I've spent the last year implementing vector search for a payment system processing tens of billions of annual transactions. Here’s what matters when abstract databases meet physical infrastructure.
Why Scale Isn't Theoretical
We needed personalized recommendations across 200+ countries. Our requirements:
- Hourly ingestion of 50M+ vector updates
- <100ms p99 latency at peak traffic
- Support for 10B+ vectors without rearchitecting
- Dynamic schema changes during live updates
Commercial graph databases failed at 100M vectors. Custom solutions choked on batch writes.
Batch Ingestion: The Silent Killer
Test case: 48M vectors, average dimensionality 768
- Competitor A: 8.2 hours (2.5K vectors/sec)
- Competitor B: 6.1 hours (3.4K vectors/sec)
- Milvus: 52 minutes (18.7K vectors/sec)
Why this matters:
Database | Peak Memory | CPU Utilization | Failed Batches |
---|---|---|---|
A | 38GB | 92% | 12% |
B | 41GB | 88% | 8% |
Milvus | 19GB | 67% | 0.2% |
The difference came down to parallel I/O design. Milvus separates index building from ingestion, avoiding write amplification. This Python snippet shows the clean API:
from pymilvus import connections, Collection
connections.connect("default", host='localhost', port='19530')
# Define schema
fields = [
FieldSchema(name="id", dtype=DataType.INT64, is_primary=True),
FieldSchema(name="embedding", dtype=DataType.FLOAT_VECTOR, dim=768)
]
schema = CollectionSchema(fields)
# Insert without locking index
collection = Collection("recommendations", schema)

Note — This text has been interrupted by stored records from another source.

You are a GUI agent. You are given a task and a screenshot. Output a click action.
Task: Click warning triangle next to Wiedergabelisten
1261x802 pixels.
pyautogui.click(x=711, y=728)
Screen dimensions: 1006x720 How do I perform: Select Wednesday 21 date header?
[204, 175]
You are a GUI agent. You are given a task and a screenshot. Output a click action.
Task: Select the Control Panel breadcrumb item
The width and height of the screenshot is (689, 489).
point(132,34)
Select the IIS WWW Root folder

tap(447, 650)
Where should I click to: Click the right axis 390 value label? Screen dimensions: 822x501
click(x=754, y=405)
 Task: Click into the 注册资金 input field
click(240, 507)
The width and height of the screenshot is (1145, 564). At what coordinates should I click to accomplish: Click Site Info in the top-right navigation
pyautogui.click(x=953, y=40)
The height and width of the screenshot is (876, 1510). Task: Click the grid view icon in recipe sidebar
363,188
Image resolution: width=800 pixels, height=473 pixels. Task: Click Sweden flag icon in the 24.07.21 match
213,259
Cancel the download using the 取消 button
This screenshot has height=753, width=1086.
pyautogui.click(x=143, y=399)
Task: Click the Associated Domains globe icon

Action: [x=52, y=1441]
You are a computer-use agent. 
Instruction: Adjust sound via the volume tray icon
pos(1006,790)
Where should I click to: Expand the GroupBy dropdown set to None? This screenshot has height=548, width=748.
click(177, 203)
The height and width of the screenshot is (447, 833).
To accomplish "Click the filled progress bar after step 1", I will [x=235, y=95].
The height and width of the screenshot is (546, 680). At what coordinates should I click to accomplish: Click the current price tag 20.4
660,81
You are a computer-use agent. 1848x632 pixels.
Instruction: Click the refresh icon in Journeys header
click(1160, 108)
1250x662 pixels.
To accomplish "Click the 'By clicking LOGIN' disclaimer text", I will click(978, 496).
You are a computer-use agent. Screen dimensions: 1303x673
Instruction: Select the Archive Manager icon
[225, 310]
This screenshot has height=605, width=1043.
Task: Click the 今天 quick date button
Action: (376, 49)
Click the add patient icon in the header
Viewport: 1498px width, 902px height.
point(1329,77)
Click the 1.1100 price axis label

insert_result = collection.insert(batch_data)
collection.flush()
The Consistency Trap
You’ll see these options in distributed systems:
Level | Use Case | Our Latency Cost |
---|---|---|
Strong Consistency | Financial auditing | +85ms |
Bounded Staleness | Recommendation engines | +12ms |
Session | User-specific search | +3ms |
Eventual | Analytics/cold storage | -0ms |
We used bounded staleness for checkout recommendations. Wrong choice for customer service bots though:
# Problematic pattern for conversational AI
collection.query(
expr="user_id == 'abc123'",
consistency_level="BOUNDED",
timeout=10.0 # Caused 8% timeouts during concurrent writes
)
Changed to session consistency with request batching. Timeouts dropped to 0.3%.
Deployment Lessons
- Never run on Kubernetes without these:
# Must-have for stateful services
affinity:
podAntiAffinity:
requiredDuringSchedulingIgnoredDuringExecution:
- labelSelector:
matchExpressions:
- key: "app"
operator: In
values: ["milvus"]
topologyKey: "kubernetes.io/hostname"
-
Storage tradeoffs:
- SSD: Required for >1B vectors
- Local NVMe: 37% faster than network-attached
- MinIO object storage: Saved $16k/month vs cloud storage
Indexing during ingestion increased latency 400%. Solution:
# Index after peak hours
curl -X POST http://localhost:9091/api/v1/index \
-H "Content-Type: application/json" \
-d '{"collection_name": "recommendations", "index_type": "IVF_FLAT"}'
What I’d Do Differently Today
- Use quantized indexes (IVF_SQ8 over IVF_FLAT) - 60% memory reduction
- Pre-partition collections by geo-region
- Deploy Zilliz Cloud earlier for stateful service headaches
Still Unsolved Problems
- Multi-tenant isolation at 1M+ QPS
- Real-time index tuning
- Cross-cluster replication without consistency nightmares
Our team now experiments with merging sparse/dense vectors using hybrid retrieval. Early results show 11% relevance improvement for customer service bots.
The physics of large-scale search don’t care about marketing. Test relentlessly.